» **EXERCISE INSTRUCTIONS**
Copy the records below exactly as they stand. Leave out the pictures.

» **GIVEN DATA**
▼
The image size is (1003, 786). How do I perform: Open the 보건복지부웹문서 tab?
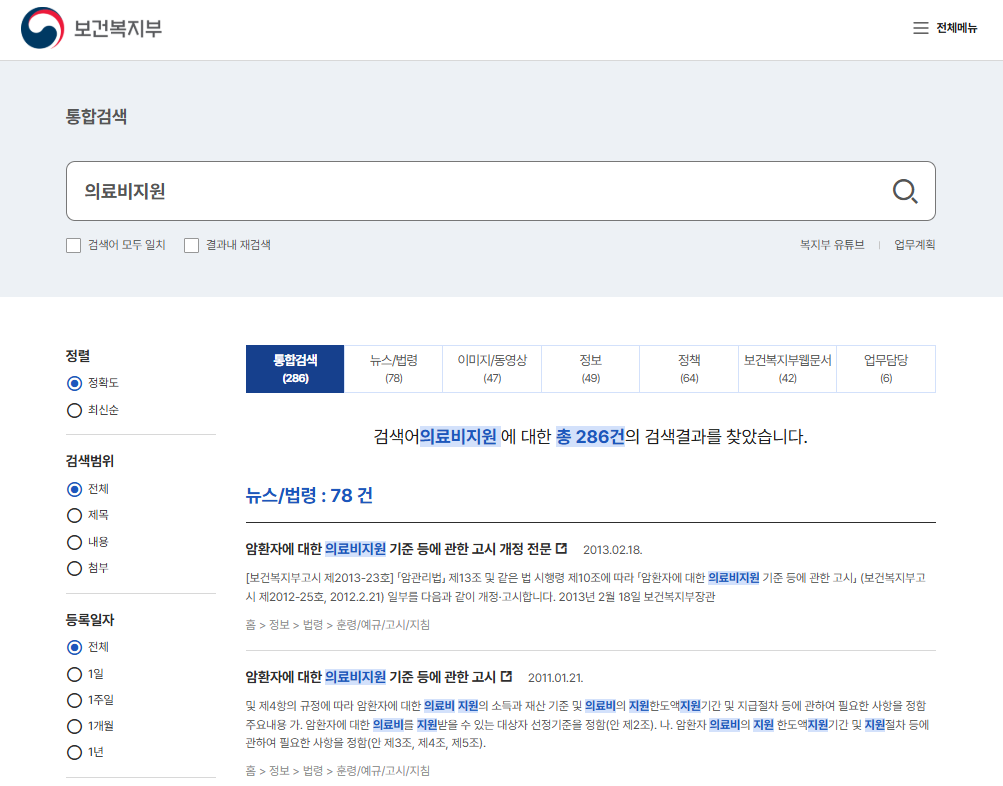787,369
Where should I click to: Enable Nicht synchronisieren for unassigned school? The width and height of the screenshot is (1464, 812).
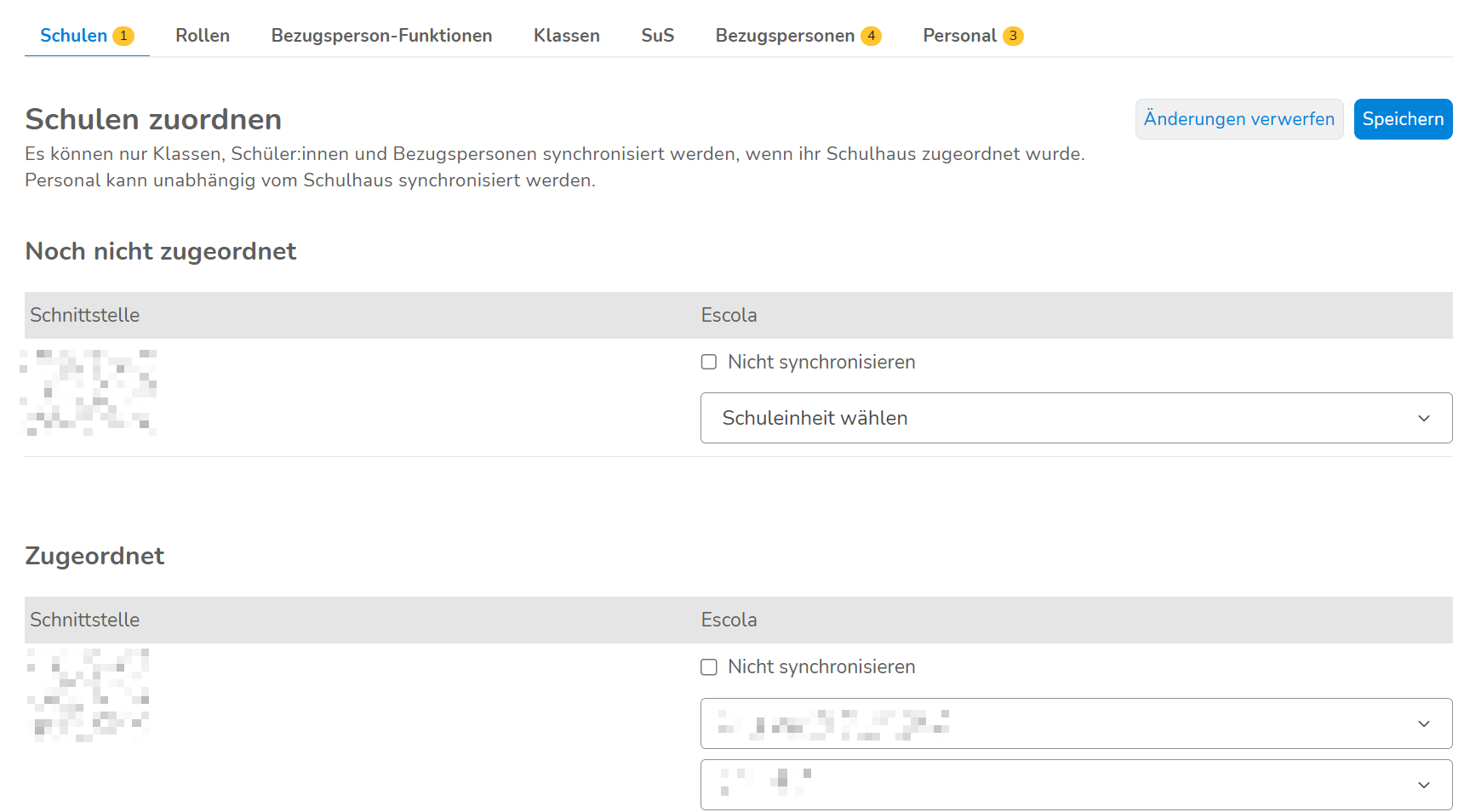pyautogui.click(x=709, y=362)
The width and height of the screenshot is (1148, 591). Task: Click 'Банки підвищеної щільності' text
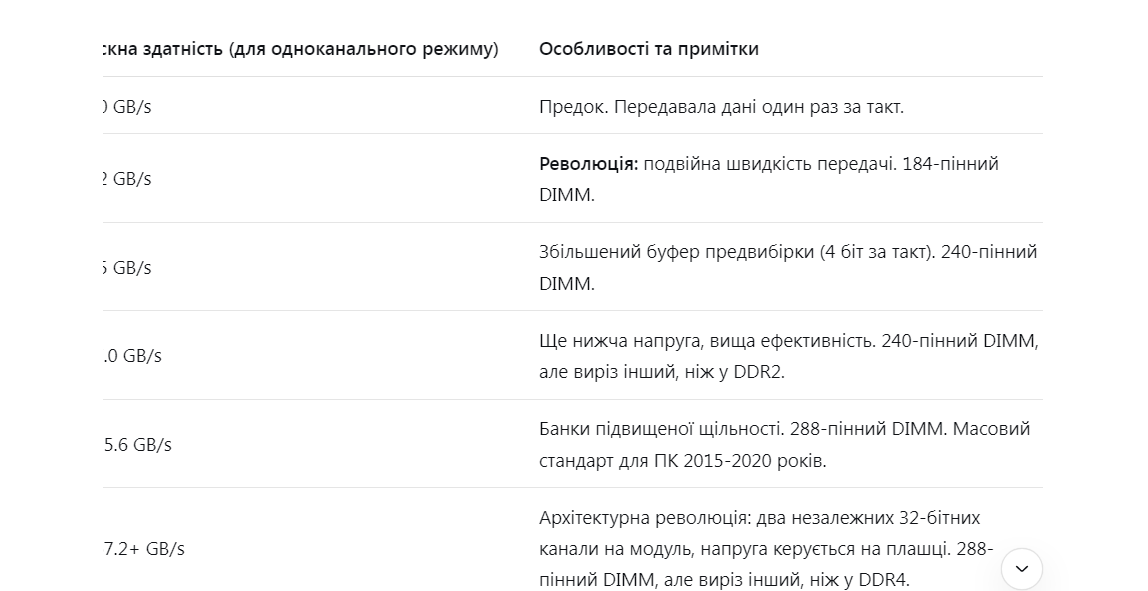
▲
» **TASK OUTPUT**
The image size is (1003, 786). How do I perform: Open the 보건복지부웹문서 tab?
787,369
Where should I click to: Enable Nicht synchronisieren for unassigned school? The width and height of the screenshot is (1464, 812).
pyautogui.click(x=709, y=362)
The width and height of the screenshot is (1148, 591). Task: Click 'Банки підвищеної щільності' text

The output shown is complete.